## Consigne A
Recopiez fidèlement, ligne par ligne, l'ensemble des entrées du bloc de données figurant plus bas, en omettant les images.

## Texte à lire
Patricio © Maëlle Gilart de Keranflech

Le poète chilien

6 février 2013

Patricio, est un petit homme qui a toujours un sourire chaleureux aux lèvres. Poète ambulant d’origine chilienne, il raconte son arrivée en France, « pays qui brille », il y a plus de trente ans.

C’est au lycée qu’il commence à étudier le français, en même temps que l’anglais. Il est passionné par la politique, s’investit dans beaucoup de projets et se fait élire président d’une association d’élèves. En 1973, le régime socialiste de Salvadore Allende est renversé par un coup d’État militaire, emmené par le général Augusto Pinochet. Ayant un passé politique et des relations compromettantes, il est contraint de s’exiler.

La vie devant lui

Mais ce n’est pas la seule raison, il était tombé éperdument amoureux : « la vie sentimentale, l’amour pour lequel on peut traverser l’océan ». Une chose surprenante, dans sa valise, il emmène 25 livres en espagnol, la culture hispanique le suit par delà les frontières. « J’ai senti qu’on m’arrachait l’estomac » : sa terre s’éloignant peu à peu, il étouffe.

Dès son arrivée, il cherche absolument à obtenir un tampon sur son passeport pour gagner la certitude d’avoir un statut de résident français. « Comme souvent en France », le pays est en grève. Ce jour là, le courrier n’a pas circulé et ses amis qui devaient l’accueillir, ne sont pas informés. Départ du Chili : 30° Arrivée à Paris : : 10°. Le coup de froid, il est cloué sur place en descendant de l’avion.

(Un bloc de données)
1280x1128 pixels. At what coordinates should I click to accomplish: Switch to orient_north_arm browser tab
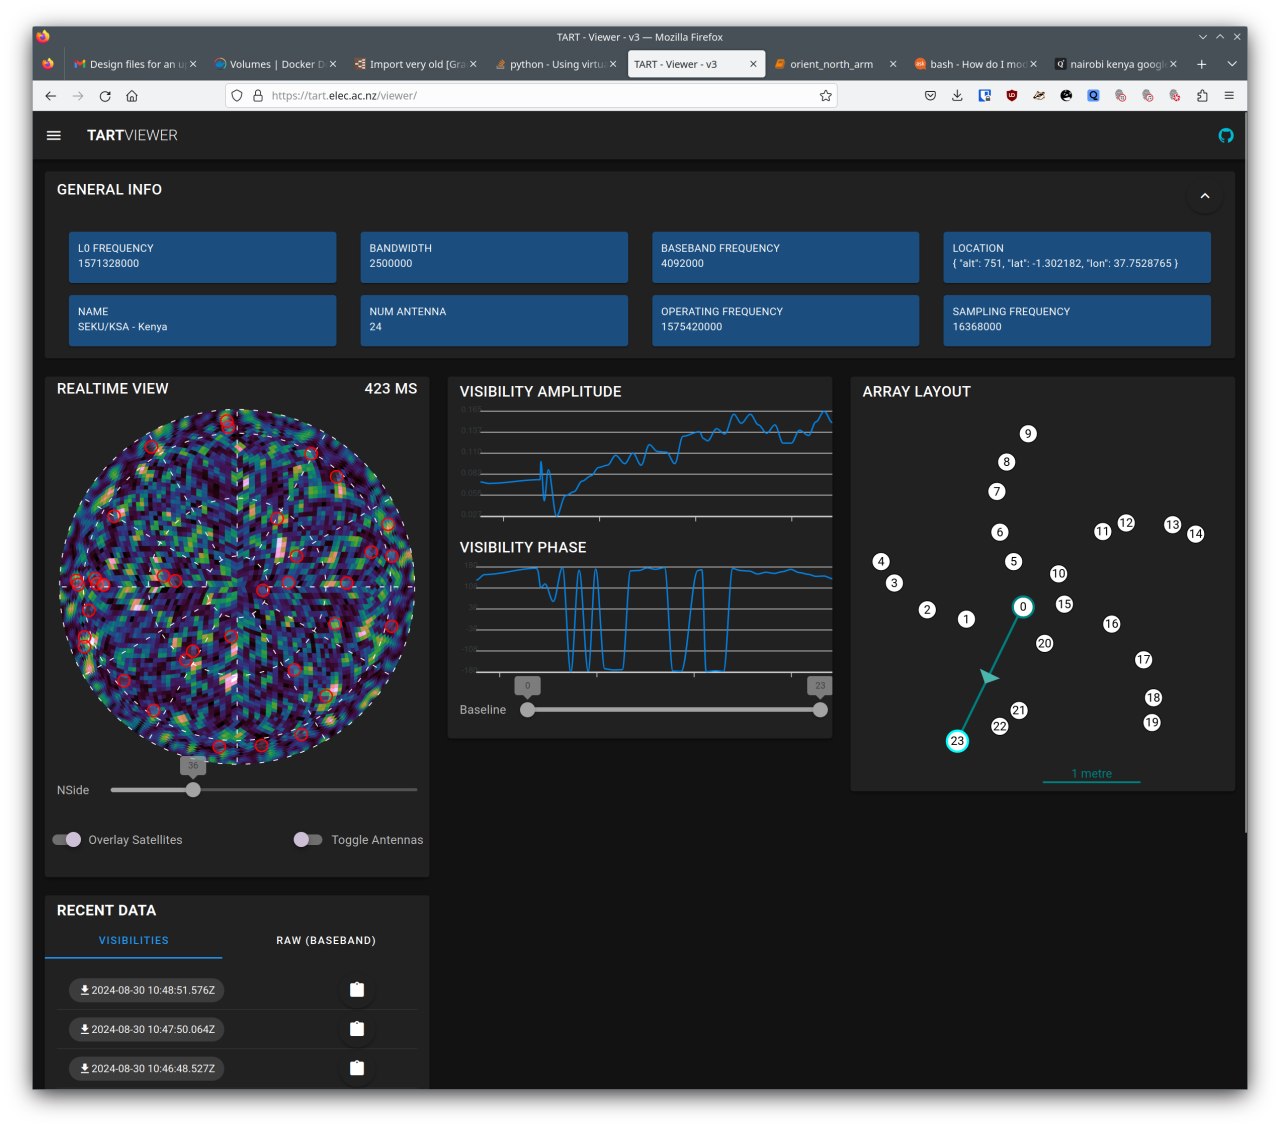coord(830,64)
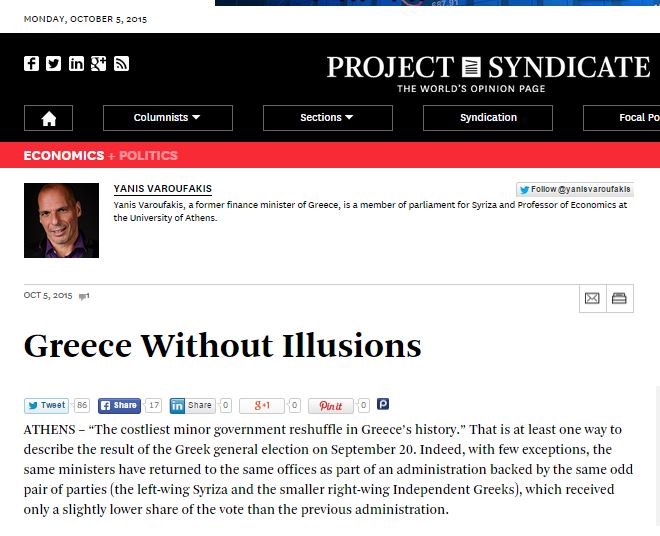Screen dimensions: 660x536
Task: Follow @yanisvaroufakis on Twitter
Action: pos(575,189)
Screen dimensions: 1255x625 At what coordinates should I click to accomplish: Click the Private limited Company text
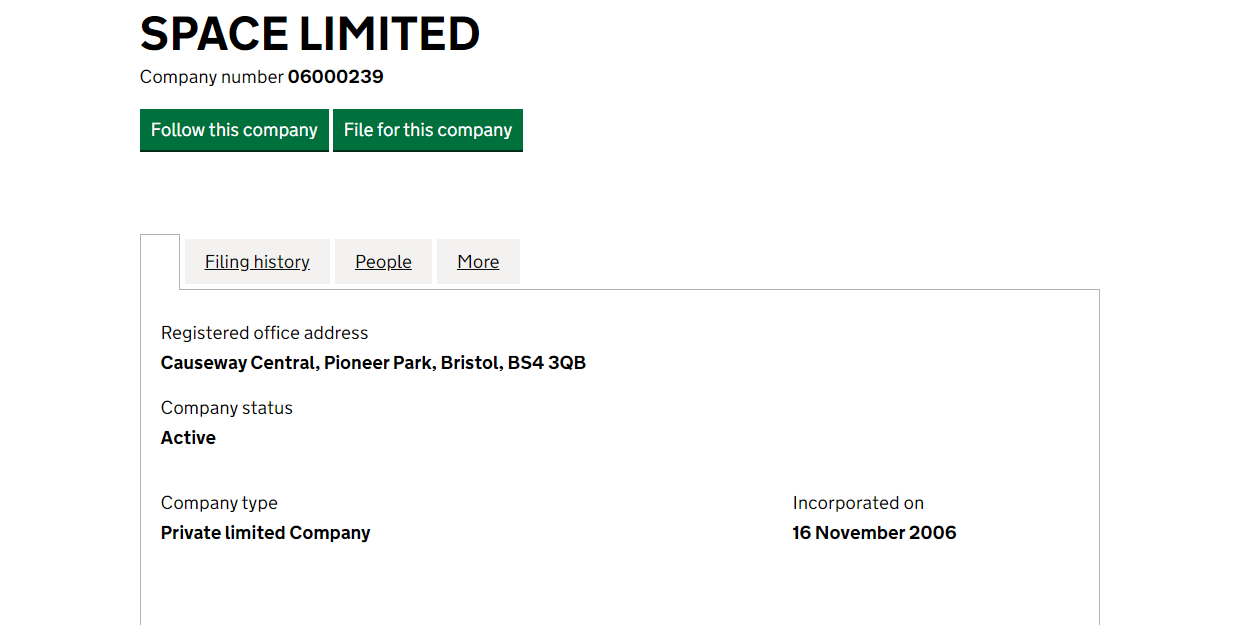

## Consigne B
Répondez aux questions suivantes d'après le texte sur le poète chilien.
(i) En quelle année le régime de Salvadore Allende est-il renversé ?
(ii) Quelle langue Patricio étudie-t-il au lycée en même temps que le français ?
(iii) Combien de livres en espagnol emporte-t-il dans sa valise ?

## Résultat A
1280x1128 pixels. At what coordinates should I click to accomplish: Switch to orient_north_arm browser tab
coord(830,64)
Screen dimensions: 660x536
Task: Follow @yanisvaroufakis on Twitter
Action: pos(575,189)
Screen dimensions: 1255x625 At what coordinates should I click to accomplish: Click the Private limited Company text

## Résultat B
(i) En 1973.
(ii) L'anglais.
(iii) 25 livres.